County officials discuss sites for Urban Centers
Posted: February 11, 2013
The Winchester Star
WINCHESTER — The younger generation’s housing demands are changing, a group of Frederick County officials was told Saturday morning, and planners are trying to prepare some parts of the county to meet those new needs.
“People in their 20s, 30s and 40s have a different mindset,” Jim Vickers, CEO and chairman of OakCrest Cos., said during the Frederick County Planning Commission’s annual retreat at the Holiday Inn Winchester SE-Historic Gateway on Front Royal Pike (U.S. 522). “I live on a five-acre lot. My kids would never do that.
“We need to plan for a shift in lifestyles.”
That shift, county planners think, involves putting policies in place to encourage town-center-style development in targeted Urban Centers. Such developments would feature a mixture of residential and commercial space, with some housing units constructed above the first-floor storefronts.
County planners have identified four potential Urban Centers, all east of Interstate 81.
Greenwood, in the Senseny Road-Greenwood Road-Channing Drive area
Parkins Mill, in the Front Royal Pike-Justes Road area
Crosspointe, at the proposed Va. 37 eastern bypass extension just east of I-81
Sherando, in the Fairfax Pike (Va. 277)-Warrior Drive-Sherando Park area
Mike Ruddy, deputy planning director for land use, said Frederick County would like to develop its own style of town center, not “copycat” similar developments elsewhere.
But he highlighted three such projects — West Broad Village in Henrico County and Loudoun County’s Village at Leesburg and Lansdowne Town Center — to illustrate for the members of the Planning Commission and Board of Supervisors in attendance what town centers look like.
The town center concept creates walkable communities where people live, work and play. Frequently schools are nearby, too.
Planners presented designs to demonstrate potential land uses in each Frederick County urban center. Those designs, Ruddy noted, are illustrative and not meant to dictate future land use.
“We may or may not have them in the future here in Frederick County,” he said. “The idea is to give guidance to property owners, people who might want to do these sorts of developments.”

Supplied information –
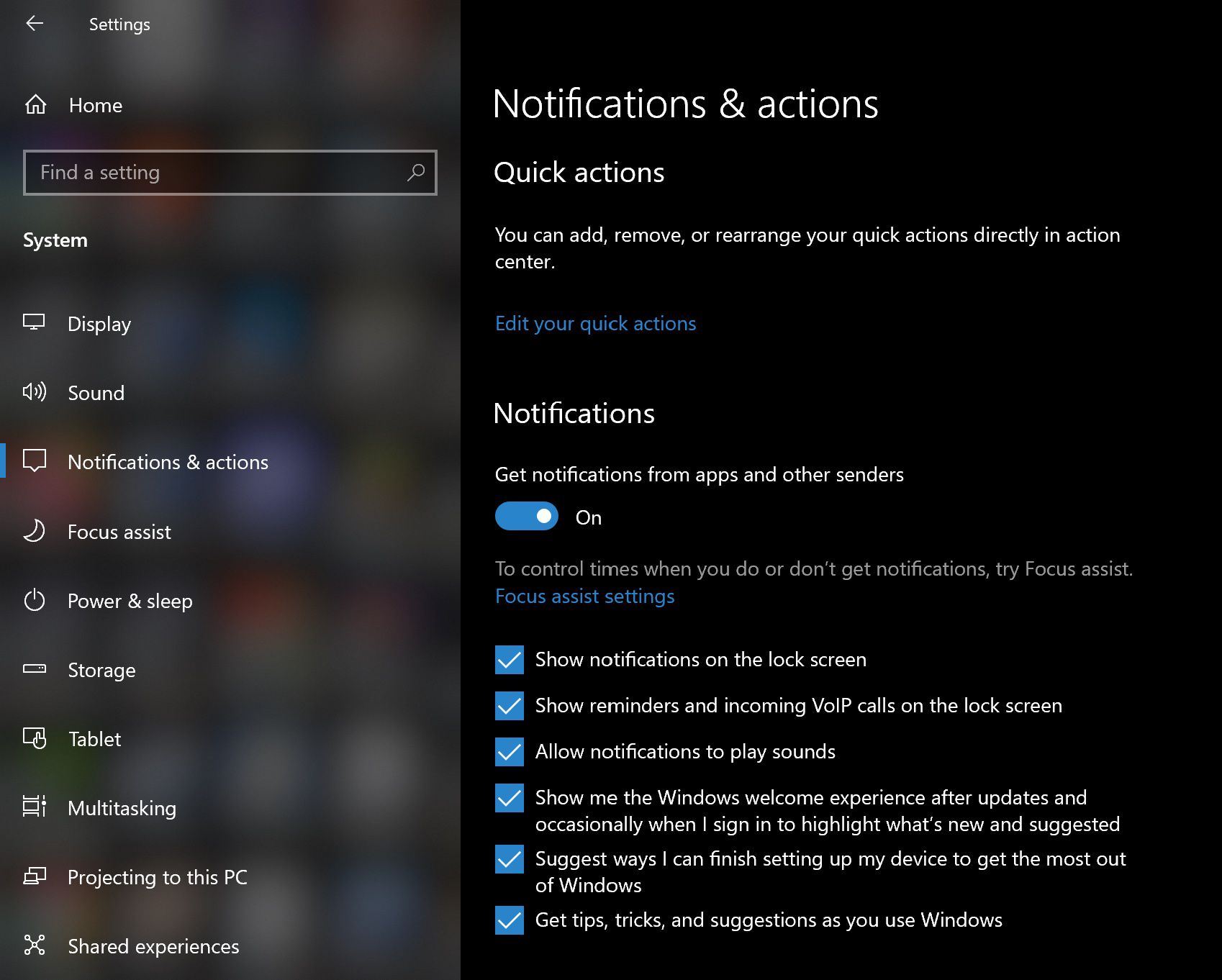This screenshot has height=980, width=1222.
Task: Open the Tablet settings page
Action: (x=94, y=739)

Task list –
1. Do these statements agree with the article on Urban Centers? Answer each with yes or no and quote the words from the article that decide it.
(a) All four potential Urban Centers identified by county planners lie east of Interstate 81.
(b) Jim Vickers said his kids would choose to live on a five-acre lot.
(c) The designs presented by planners are meant to dictate future land use.
2. Can you pick up the article on Urban Centers after its last sentence and continue it?

Task results –
1.
(a) Yes: "all east of Interstate 81."
(b) No: "My kids would never do that."
(c) No: "are illustrative and not meant to dictate future land use."

2.
Vickers, who was joined by OakCrest Builders President Vaughn Foura and ERA OakCrest Realty President Suzette Neff in giving a presentation on housing market trends to open the retreat, said that if the commercial developments along Warrior Drive were combined and integrated into the surrounding subdivisions, you’d have a town center.
“What we have doesn’t create a walkable community,” he said. “You just want to get in and get out. What you want to develop is a place people go to and want to stay for half a day, walking around and shopping.”
Foura said that if apartments had been built atop the buildings at Creekside Station in Winchester, that would have been a small version of a town center.
Younger housing consumers like the flexibility of apartment living because they easily can move for a professional opportunity, Vickers said, and they like being able to walk to shop instead of driving. Empty nesters also like the concept because they don’t have to maintain a yard.
However, he said both groups demand higher-quality apartments than traditionally have been built in the region.
Assistant County Administrator Kris Tierney said the town centers haven’t developed on their own because different uses weren’t allowed to mix.
“Zoning prevented the creation of communities for years,” he said. “It segregated uses. Now we’re trying to integrate uses so people can walk to where they want to go.”
Supervisor Charles Dehaven Jr. said he supported removing any remaining obstacles and perhaps even providing incentives for such development if it was thought that they are important.
But Supervisor Gene Fisher wasn’t convinced.
“I struggle with it,” he said. “People tell me they moved here to get away from what’s going on [in Northern Virginia].”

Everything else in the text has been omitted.